Dataset extract Start Marker

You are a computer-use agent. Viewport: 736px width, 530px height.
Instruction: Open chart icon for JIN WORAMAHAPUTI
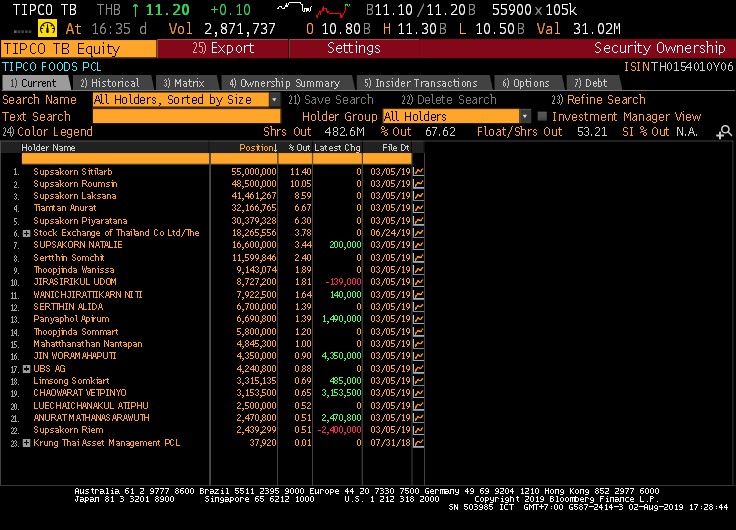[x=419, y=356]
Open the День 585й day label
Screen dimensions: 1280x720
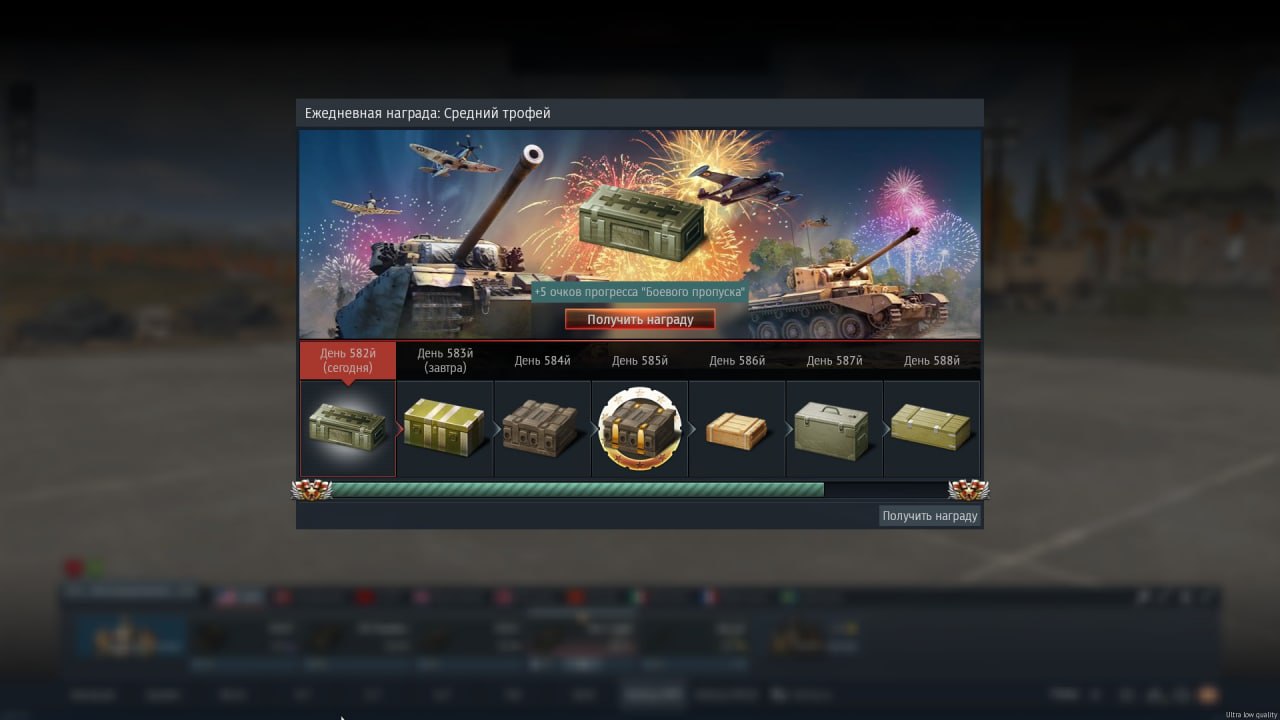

Dataset extract End Marker

* [Work required]: Every entry above needs to be copied exactly, apart from its pictures.

* [Answer box]:
You are a computer-use agent. Viewport: 736px width, 530px height.
Instruction: Open chart icon for JIN WORAMAHAPUTI
[x=419, y=356]
Open the День 585й day label
Screen dimensions: 1280x720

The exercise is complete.